Il en a résulté une organisation de la
société plus verticale, où chacun est censé connaître sa
place par rapport à l'autre. Les premiers colons américains
fuyant dès le début ce type de culture ont organisé très
tôt un système de "check and balance" ([PBaudry])
qui vérifie tout et oblige à une grande transparence, à
mettre tout à plat de façon explicite, d'où
un rapport plus "horizontal" dans leurs rapports de
tous les jours.
Les paragraphes suivants situent le
contexte lié à l'informatique, puis détaillent les
différents aspects de la société où la verticalité à la
française s'applique, en les illustrant avec des sujets concrets qui vous concernent, ingénieurs en
informatique.
L'ingénieur informaticien et les "éléments de
verticalité"
Avant même l'entretien d'embauche, la
verticalité des rapports est affichée : pour certains
postes, notamment les régies
et forfaits,
les SSII
ne sélectionnent que les ingénieurs, donc se basent sur le
diplôme. Pourquoi ? Parce que le client fait de même.

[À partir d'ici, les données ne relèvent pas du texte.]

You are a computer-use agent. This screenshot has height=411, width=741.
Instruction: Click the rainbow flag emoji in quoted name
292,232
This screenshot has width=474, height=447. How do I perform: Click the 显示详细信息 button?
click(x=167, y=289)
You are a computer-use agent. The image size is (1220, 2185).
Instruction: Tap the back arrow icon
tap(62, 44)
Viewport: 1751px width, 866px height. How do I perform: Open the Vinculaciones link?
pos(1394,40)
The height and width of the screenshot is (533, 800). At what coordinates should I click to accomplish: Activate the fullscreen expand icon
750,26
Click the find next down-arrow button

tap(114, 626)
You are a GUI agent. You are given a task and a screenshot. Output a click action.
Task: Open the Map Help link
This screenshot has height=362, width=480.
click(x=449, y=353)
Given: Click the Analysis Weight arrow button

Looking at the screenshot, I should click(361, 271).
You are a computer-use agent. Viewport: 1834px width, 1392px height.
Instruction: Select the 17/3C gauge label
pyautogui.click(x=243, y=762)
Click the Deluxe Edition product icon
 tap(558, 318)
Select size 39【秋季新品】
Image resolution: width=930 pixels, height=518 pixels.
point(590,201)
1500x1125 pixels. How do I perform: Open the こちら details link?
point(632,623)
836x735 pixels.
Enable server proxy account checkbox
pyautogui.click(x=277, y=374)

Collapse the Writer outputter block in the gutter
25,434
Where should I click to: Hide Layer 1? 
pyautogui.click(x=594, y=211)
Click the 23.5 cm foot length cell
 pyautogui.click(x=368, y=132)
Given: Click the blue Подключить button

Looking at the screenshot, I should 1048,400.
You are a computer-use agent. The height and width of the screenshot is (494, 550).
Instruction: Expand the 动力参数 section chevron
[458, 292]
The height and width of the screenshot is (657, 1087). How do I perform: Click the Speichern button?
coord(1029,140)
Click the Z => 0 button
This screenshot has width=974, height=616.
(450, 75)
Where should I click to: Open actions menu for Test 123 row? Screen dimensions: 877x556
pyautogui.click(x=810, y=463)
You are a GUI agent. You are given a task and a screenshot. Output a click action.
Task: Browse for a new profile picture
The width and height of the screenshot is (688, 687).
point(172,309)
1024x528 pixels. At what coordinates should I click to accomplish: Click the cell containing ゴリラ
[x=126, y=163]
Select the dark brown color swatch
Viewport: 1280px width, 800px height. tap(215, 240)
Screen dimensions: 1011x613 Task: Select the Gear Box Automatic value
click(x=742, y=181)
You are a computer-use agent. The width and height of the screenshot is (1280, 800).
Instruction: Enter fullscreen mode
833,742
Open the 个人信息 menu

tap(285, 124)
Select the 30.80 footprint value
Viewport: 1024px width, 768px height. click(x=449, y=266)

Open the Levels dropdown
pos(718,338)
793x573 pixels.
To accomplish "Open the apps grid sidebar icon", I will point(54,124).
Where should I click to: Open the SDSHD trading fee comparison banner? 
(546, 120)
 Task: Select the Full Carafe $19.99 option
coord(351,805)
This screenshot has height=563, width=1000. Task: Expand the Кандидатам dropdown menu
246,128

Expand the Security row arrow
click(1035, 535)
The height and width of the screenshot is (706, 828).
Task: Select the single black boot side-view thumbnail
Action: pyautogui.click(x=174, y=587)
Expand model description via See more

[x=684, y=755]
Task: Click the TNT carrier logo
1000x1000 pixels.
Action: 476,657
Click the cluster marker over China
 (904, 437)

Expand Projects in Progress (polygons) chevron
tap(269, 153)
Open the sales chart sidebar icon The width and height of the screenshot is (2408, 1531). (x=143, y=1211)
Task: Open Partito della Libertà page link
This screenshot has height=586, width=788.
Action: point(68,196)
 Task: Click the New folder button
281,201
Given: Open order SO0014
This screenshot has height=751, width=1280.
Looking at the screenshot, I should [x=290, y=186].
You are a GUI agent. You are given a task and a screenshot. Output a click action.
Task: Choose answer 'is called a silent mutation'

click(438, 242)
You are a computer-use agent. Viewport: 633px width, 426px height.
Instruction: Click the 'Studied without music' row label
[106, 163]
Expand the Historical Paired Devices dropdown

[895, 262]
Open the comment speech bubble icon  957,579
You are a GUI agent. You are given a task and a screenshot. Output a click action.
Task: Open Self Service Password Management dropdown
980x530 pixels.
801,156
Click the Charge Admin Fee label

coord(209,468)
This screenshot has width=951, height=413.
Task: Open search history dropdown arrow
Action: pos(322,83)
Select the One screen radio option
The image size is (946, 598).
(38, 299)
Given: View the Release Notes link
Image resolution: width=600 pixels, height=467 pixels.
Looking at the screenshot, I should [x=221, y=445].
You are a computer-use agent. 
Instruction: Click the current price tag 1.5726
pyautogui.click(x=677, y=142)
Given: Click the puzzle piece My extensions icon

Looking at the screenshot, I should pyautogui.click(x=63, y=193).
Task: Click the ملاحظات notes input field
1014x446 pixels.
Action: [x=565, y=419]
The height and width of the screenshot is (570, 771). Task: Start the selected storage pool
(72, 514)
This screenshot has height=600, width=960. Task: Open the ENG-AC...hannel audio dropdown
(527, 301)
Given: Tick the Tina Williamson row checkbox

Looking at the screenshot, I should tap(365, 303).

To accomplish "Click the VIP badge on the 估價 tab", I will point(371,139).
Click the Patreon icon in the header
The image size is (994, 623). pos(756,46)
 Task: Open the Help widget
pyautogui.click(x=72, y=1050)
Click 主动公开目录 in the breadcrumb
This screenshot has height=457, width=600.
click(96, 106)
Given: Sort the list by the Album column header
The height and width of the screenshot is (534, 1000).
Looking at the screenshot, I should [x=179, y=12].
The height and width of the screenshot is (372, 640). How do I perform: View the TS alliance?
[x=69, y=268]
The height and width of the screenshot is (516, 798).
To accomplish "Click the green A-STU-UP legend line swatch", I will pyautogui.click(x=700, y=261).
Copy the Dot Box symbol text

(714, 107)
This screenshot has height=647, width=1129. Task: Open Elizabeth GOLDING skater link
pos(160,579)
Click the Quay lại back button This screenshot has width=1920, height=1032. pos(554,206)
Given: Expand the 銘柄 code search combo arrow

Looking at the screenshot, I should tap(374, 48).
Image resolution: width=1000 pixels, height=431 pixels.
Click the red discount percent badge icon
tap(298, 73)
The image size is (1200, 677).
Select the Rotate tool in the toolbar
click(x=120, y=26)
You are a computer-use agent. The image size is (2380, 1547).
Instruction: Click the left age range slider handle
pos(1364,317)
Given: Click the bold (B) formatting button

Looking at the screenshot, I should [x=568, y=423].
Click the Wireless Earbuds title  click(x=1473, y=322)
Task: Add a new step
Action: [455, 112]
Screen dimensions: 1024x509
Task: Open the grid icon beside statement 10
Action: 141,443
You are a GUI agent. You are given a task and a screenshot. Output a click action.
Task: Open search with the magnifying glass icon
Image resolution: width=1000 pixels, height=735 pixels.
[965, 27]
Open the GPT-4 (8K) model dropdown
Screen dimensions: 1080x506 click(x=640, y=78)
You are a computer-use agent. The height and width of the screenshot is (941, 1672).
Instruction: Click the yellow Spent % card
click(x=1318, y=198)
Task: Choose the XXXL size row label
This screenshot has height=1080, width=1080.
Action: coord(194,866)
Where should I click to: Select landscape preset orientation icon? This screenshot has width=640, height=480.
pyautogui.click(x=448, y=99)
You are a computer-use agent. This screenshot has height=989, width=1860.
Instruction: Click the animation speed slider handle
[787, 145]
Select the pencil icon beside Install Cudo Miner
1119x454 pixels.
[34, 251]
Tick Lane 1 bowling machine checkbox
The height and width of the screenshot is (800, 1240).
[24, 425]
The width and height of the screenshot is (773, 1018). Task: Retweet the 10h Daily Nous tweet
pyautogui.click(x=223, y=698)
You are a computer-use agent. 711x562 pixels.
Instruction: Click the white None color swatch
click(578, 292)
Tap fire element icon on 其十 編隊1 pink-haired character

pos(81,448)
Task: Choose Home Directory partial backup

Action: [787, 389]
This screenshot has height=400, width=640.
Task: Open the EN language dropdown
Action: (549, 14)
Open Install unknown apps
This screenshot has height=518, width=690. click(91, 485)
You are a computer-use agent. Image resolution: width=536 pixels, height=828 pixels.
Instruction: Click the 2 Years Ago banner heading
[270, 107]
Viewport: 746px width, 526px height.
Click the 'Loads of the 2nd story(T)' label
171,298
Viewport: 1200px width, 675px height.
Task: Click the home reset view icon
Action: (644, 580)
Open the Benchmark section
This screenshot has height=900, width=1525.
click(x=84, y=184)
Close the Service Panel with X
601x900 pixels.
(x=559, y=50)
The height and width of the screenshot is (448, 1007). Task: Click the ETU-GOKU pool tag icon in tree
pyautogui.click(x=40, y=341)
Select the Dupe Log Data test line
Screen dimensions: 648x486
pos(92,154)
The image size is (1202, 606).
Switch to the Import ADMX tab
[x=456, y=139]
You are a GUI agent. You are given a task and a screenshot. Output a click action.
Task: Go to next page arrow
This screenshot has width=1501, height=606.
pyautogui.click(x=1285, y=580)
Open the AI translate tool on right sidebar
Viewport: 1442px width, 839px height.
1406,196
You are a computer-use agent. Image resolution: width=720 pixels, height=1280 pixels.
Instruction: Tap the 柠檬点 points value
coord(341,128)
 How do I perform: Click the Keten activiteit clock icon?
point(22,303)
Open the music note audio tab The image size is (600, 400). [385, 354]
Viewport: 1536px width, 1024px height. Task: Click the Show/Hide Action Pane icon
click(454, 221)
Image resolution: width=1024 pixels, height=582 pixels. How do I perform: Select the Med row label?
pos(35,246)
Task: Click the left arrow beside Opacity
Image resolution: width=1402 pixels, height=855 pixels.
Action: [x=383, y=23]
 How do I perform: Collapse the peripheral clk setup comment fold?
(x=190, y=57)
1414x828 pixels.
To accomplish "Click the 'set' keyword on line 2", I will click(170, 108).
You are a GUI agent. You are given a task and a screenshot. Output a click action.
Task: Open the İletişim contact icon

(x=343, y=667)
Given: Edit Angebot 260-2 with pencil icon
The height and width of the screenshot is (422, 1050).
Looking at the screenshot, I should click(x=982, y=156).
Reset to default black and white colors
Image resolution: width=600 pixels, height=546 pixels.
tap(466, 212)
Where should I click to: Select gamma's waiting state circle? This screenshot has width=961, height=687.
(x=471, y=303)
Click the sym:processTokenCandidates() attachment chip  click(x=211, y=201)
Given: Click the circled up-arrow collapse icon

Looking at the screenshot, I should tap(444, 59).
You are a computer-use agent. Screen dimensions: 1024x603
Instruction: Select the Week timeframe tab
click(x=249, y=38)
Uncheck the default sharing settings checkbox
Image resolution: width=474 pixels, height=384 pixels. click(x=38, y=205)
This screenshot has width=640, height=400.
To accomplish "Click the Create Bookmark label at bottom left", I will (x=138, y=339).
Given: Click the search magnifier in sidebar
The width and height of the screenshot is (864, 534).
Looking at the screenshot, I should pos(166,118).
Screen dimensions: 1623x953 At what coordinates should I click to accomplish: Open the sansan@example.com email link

Ainsi, vous découvrirez vite que certains
éléments vous classent :
- votre diplôme qui vous empêchera potentiellement
d'accéder à de très hautes fonction si vous ne sortez pas
de certaines "grandes" écoles (notez le
"grand" : - verticalité -!) ;
- votre statut dans l'entreprise (et l'on sait que pour un
prestataire de service, il est "flou" : il en
possède un - explicite - au sein de sa société
de service - cf. carrière
en SSII - et un chez le client, beaucoup plus implicite, souvent
équivalent à "grouillot de base"!) ;
- le sexe, ce qui joue directement (mais implicitement, sans
le dire) sur votre salaire...
Cette verticalité trouve ses origines aussi bien
bien dans la longue histoire de notre culture (le seigneur et
ses serfs - vous rencontrerez certains cadres qui se
considèrent encore comme
cela !), que dans notre volonté
d'appartenir à un groupe (ce qui favorise entre autre un
certain "corporatisme" à la française!).
Comme le précise [PBaudry]
: « L’Américain aime l’échange entre égaux
et la compétition alors que
le Français préfère la fusion ou la
contre-dépendance. »
Pour bien comprendre ces éléments qui
viennent d'être mis en évidence, voici développé quelques
thèmes qui viennent illustrer et/ou détailler ces
"éléments de verticalité".
Informaticien et pouvoir
Le thème du Pouvoir
à la française a déjà été abordé, mais il marque les relations verticales que vous aurez, informaticien,
avec vos collègues.
Pour résumer ce jeu de pouvoir auquel vous serez
(ou êtes déjà confronté), on peut dire qu'il comprend
2 aspects :
- un aspect formel établit autour d'une hiérarchie figée ;
- un aspect informel basé autours d'un réseau de relation /
réputation.
En France, et dans le milieu informatique,
le premier aspect - hiérarchie figée - trouve une
illustration criante dans une "invention" diabolique
: la maîtrise
d'ouvrage (MOA) et la maîtrise
d'œuvre (MOE). C'est tellement français qu'il
n'existe pas de traduction
anglaise officielle. Il s'agit d'une séparation de
pouvoir plutôt qu'une collaboration, et cela permet de
ménager l'ego de tous, chacun se retrouvant inclus dans
"son" organisation et dépendant de l'autre
(la technique - MOE a besoin des directives du client, le
"donneur d'ordres"(!) - MOA - qui doit s'appuyer sur
ce que la technique peut implémenter...). On retrouve
l'aspect fusion et contre-dépendance évoqué plus
haut...
Évidemment, le problème d'une telle hiérarchie
- qui par nature s'affronte en son sein -, réside dans son
ouverture et son évolution : MOA et MOE ont besoins
d'intervenants externes (comme les SSII)
pour compléter leurs compétences internes... On parle alors
"d'assistance à maîtrise d'ouvrage" ou
"d'assistance à maîtrise d'œuvre" et les
organigrammes, déjà complexes, se complexifient encore un
peu plus !
(Attention, un contre-argumentaire fourni par Christophe Thiry
revient mettre ces remarques en perspective : MOE
et MOA : Christophe Thiry réagit)
L'aspect informel, surtout pour les
informaticiens, repose sur l'expertise et la perception de
celle-ci vis-à-vis de ses collègues. J'ai déjà vu des
projets entiers se créer simplement parce qu'un expert était
en désaccord avec la ligne technique choisie par ses
collègues : il étudiait dans son coin "sa"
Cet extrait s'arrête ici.